=== Section Start ===

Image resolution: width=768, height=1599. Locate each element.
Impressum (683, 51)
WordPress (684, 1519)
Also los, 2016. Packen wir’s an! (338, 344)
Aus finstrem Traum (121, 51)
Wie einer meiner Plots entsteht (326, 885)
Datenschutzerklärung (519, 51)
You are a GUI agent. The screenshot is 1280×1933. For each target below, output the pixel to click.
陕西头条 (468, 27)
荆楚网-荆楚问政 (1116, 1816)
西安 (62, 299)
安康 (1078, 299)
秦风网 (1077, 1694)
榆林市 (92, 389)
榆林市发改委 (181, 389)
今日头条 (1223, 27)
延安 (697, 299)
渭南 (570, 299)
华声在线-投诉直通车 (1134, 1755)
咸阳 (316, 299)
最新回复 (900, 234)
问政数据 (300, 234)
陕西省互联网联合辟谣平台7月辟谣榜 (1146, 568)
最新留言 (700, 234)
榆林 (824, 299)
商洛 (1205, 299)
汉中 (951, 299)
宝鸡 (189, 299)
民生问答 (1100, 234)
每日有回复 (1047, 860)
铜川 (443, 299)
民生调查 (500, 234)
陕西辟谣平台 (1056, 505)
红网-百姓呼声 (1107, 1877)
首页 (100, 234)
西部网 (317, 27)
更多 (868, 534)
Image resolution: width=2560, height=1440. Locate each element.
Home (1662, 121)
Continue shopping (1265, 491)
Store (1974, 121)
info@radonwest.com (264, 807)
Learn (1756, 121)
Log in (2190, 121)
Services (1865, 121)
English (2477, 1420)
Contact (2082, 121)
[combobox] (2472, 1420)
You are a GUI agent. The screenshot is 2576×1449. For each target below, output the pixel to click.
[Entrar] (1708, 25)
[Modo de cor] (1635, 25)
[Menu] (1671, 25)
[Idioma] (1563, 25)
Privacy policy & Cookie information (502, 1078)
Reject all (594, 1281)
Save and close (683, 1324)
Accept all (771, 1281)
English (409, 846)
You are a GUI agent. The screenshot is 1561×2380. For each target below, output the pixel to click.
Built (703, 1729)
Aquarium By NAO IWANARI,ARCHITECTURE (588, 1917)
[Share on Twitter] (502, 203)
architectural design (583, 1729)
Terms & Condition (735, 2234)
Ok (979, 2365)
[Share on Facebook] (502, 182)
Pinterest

=== Section End ===

**What the task requires:** All that is wanted is an exact copy of the lines above from the one with "陕西省互联网联合辟谣平台7月辟谣榜 (1146, 568)" through the one with "You are a GUI agent. The screenshot is 2576×1449.", with both ends included.

**Solution to this problem:**
陕西省互联网联合辟谣平台7月辟谣榜 (1146, 568)
最新留言 (700, 234)
榆林 (824, 299)
商洛 (1205, 299)
汉中 (951, 299)
宝鸡 (189, 299)
民生问答 (1100, 234)
每日有回复 (1047, 860)
铜川 (443, 299)
民生调查 (500, 234)
陕西辟谣平台 (1056, 505)
红网-百姓呼声 (1107, 1877)
首页 (100, 234)
西部网 (317, 27)
更多 (868, 534)
Image resolution: width=2560, height=1440. Locate each element.
Home (1662, 121)
Continue shopping (1265, 491)
Store (1974, 121)
info@radonwest.com (264, 807)
Learn (1756, 121)
Log in (2190, 121)
Services (1865, 121)
English (2477, 1420)
Contact (2082, 121)
[combobox] (2472, 1420)
You are a GUI agent. The screenshot is 2576×1449. For each target below, output the pixel to click.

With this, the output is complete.